(Excerpt provided)
Lenovo's Advanced AI Technology Center (AAITC) is seeking to define the next era of computing powered by AI. The Sr. AI Model Evaluation Engineer will play a critical role in assessing the performance, robustness, and safety of large language models (LLMs), large vision models (LVMs), and large multimodal models (LMMs) to contribute to cutting-edge research and development in generative AI and deploy them into innovative products.
Requirements
- Strong programming skills in Python and experience with deep learning frameworks like PyTorch.
- Deep understanding of machine learning evaluation principles, including various metrics (e.g., BLEU, ROUGE, perplexity, F1-score) and methodologies.
- Proven ability to design and conduct rigorous experiments, analyze data, and draw meaningful conclusions.
- Familiarity with large language models, transformer architectures, and related concepts.
- Experience with data processing tools and techniques (e.g., Pandas, NumPy).
- Experience working with Linux systems and/or HPC cluster job scheduling (e.g., Slurm, PBS).
- Experience with automated model evaluation frameworks and tools.
Responsibilities
- Design, implement, and evaluate comprehensive evaluation pipelines for large generative AI models, encompassing various metrics and methodologies.
- Evaluate the performance of publicly available models, and discuss their relative advantages and disadvantages.
- Establish and maintain benchmarks for evaluating model performance across a range of tasks and datasets.
- Conduct thorough error analysis to identify patterns in model failures and provide actionable insights for improvement.
- Design and implement methods to detect and mitigate biases in model outputs, ensuring fairness and equitable performance.
- Develop and execute robustness tests to assess model resilience against adversarial inputs, noise, and variations in real-world data.
- Assess model safety, including identifying and mitigating harmful or inappropriate outputs.
Other
- Bachelor's or Master's degree in Computer Science, Machine Learning, or a related field.
- 12+ years of development experience
- Excellent communication, collaboration, and problem-solving skills.
- Experience with techniques for detecting and mitigating bias in AI models.
- Experience with safety and alignment evaluation methodologies.

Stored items

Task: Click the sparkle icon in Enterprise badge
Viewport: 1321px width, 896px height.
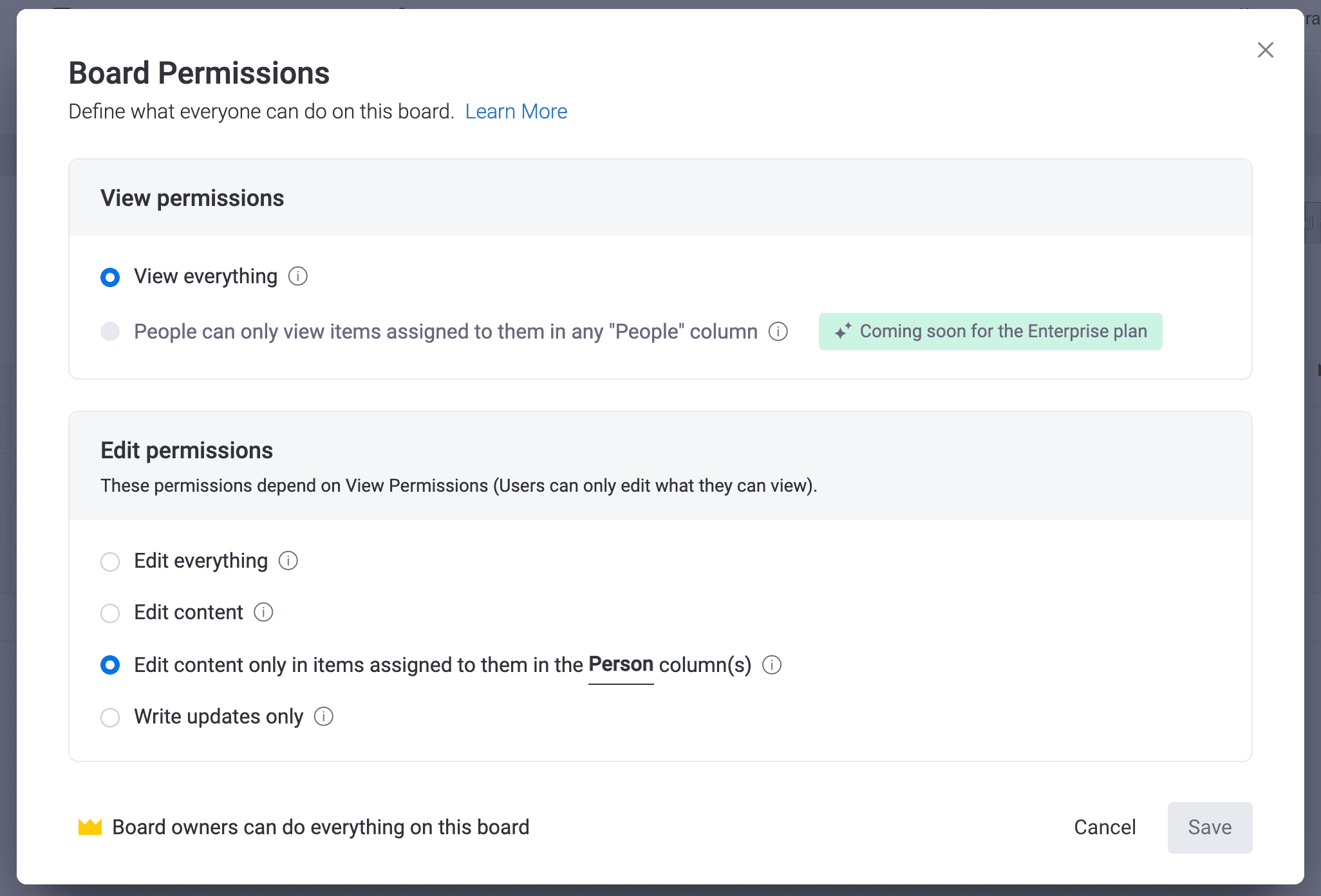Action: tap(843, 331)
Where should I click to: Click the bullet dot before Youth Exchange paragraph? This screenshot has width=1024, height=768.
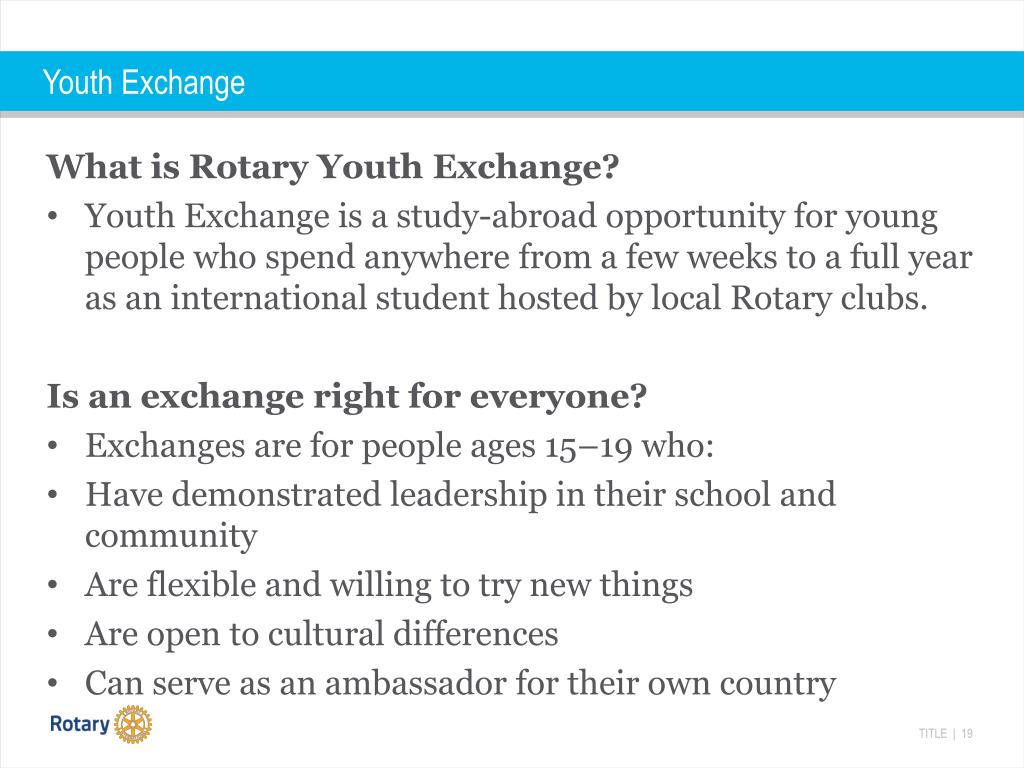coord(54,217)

(Tasks to perform)
**a.** Translate this sentence from the job posting into Spanish: "Lenovo's Advanced AI Technology Center (AAITC) is seeking to define the next era of computing powered by AI."
**b.** Copy the job posting word for word, from "- Experience working" up to and including "tasks and datasets.".
**c.** Answer these questions using the job posting:
(i) Which deep learning framework is given as an example in the requirements?
(ii) How many years of development experience are listed?
(iii) Which HPC cluster job schedulers are given as examples?
The data above is not needed here.

(Answers to this exercise)
**a.** El Centro de Tecnología Avanzada de IA (AAITC) de Lenovo busca definir la próxima era de la computación impulsada por la IA.

**b.**
- Experience working with Linux systems and/or HPC cluster job scheduling (e.g., Slurm, PBS).
- Experience with automated model evaluation frameworks and tools.
Responsibilities
- Design, implement, and evaluate comprehensive evaluation pipelines for large generative AI models, encompassing various metrics and methodologies.
- Evaluate the performance of publicly available models, and discuss their relative advantages and disadvantages.
- Establish and maintain benchmarks for evaluating model performance across a range of tasks and datasets.

**c.**
(i) PyTorch
(ii) 12+ years
(iii) Slurm and PBS